The only thing required to get this to work was adding the following rules to our production machines Ansible role:

- name: Thread Aptly GPG key
    get_url:
        url: https://${YOUR_APTLY_DOMAIN}/gpgkey
        dest: /etc/apt/trusted.gpg.d/thread.aptly.gpg.asc
        mode: '0644'
        
- name: apt-transport-s3
    action: apt
      pkg={{ item }}
      update_cache=yes
      default_release={{ debian_release }}
      cache_valid_time=43200
    with_items:
      - apt-transport-s3
      
- name: sources.list
    template:
      src=sources.list
      dest=/etc/apt/sources.list
      mode=0644
    notify:
      update APT cache

  - name: /etc/apt/s3auth.conf
    template:
        src=s3auth.conf
        dest=/etc/apt/s3auth.conf
        mode=0644

Where s3auth.conf contains your S3 credentials and sources.list contains the following line: deb s3://${BUCKET_NAME}.s3.amazonaws.com/${PATH_PREFIX}/ any main.

Final cost estimate

As mentioned above, one of the main reasons to go with a self managed solution was to keep costs under control. So how are we doing now?
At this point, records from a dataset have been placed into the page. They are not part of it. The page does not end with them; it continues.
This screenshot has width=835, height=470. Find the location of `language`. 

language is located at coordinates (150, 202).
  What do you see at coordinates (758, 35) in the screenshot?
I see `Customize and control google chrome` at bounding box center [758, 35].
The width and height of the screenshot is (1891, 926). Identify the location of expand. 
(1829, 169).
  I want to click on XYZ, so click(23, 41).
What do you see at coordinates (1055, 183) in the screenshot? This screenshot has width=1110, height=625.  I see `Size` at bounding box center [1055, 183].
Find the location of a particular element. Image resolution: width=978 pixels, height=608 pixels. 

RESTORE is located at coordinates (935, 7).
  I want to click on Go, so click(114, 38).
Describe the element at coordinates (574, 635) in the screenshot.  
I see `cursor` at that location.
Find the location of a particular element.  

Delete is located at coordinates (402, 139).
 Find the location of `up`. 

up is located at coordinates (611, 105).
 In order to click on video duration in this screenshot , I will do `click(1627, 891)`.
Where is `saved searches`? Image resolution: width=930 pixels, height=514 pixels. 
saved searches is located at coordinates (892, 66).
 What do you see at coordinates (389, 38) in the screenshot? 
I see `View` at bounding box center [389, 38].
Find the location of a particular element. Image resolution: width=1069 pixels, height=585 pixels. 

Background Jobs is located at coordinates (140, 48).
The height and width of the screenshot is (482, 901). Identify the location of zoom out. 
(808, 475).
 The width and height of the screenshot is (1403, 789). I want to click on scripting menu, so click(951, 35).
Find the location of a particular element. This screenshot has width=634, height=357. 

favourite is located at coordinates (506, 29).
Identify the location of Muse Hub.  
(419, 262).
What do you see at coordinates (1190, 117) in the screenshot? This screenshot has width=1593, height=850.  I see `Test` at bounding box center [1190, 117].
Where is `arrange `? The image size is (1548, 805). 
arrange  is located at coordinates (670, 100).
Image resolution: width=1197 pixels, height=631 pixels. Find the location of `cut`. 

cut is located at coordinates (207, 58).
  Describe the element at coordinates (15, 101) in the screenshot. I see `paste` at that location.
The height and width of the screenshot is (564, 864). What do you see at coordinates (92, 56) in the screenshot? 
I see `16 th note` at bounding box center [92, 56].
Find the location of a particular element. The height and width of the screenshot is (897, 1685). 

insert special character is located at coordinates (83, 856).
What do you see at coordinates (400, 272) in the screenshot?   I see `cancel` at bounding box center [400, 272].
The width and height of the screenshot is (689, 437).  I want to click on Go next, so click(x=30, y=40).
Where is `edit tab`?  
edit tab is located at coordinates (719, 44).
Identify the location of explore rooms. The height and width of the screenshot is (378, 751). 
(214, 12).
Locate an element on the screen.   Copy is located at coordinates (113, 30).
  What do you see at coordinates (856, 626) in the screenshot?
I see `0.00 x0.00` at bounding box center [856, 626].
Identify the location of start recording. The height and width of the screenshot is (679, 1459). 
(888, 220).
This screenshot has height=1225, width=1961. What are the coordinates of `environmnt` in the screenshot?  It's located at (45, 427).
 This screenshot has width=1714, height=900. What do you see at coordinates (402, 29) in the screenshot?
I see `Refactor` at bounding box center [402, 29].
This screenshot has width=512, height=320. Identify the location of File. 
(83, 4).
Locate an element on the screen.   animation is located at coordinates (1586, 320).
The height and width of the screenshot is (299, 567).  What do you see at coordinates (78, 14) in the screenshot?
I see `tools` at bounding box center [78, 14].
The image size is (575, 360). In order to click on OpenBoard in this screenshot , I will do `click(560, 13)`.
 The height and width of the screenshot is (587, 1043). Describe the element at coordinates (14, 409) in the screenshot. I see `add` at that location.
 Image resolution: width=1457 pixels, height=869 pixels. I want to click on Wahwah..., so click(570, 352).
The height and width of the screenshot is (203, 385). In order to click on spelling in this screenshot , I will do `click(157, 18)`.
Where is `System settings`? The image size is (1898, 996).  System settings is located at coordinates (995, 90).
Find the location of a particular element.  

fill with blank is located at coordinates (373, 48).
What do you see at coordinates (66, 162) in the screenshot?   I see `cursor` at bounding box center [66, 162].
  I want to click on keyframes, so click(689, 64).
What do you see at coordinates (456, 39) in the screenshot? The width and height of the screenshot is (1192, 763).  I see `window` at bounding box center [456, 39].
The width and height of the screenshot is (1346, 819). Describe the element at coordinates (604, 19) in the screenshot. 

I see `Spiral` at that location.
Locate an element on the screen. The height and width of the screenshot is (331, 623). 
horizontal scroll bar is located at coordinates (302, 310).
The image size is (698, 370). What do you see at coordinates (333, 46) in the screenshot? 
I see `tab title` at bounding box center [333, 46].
Our current costs can be broken into:

Hosting cost:

• We are hosting aptly on one of our existing VMs alongside other workloads which doesn't incur any extra cost for us.
• Looking at resource usage, we could easily run this on a t3.small EC2 instance for less than $17 a month.

Storage cost:

• Our current aptly directory is around 15GB.
• Our VM similarly doesn't incur extra cost as we had enough free disk space to spare.
• This comes out at less than $1 in monthly S3 cost.
• If we were to host aptly on an EC2 instance, this would also come out at less than $1 per month for the required EBS volume.

Bandwidth cost:

• On average, we incur $4.5 per day for egress bandwidth from our bucket.
• This comes out as ~$140 per month which is around 1.5TB of egress.

This cost is entirely incurred due to downloading packages onto our bare metal machines, which are not running in AWS. Our EC2 instances are within the same region as the S3 bucket, incurring no bandwidth cost.

If we wanted to optimise our costs further, we could explore publishing the aptly repository to locations closer to our bare metal machine ³. That being said, while hosting on S3 does incur some cost, there are other non trivial benefits. The main one for us being reliability: our application delivery is split from our main infrastructure and should not be a blocker in a recovery scenario.

This setup has required little to no maintenance past the initial implementation and has proven easy to use for the engineering team. It provides significantly cheaper bandwidth than what similar plans on hosted services would offer, as well as stronger consistency guarantees. We've now been running it for almost 5 months and overall this has been well worth the extra effort.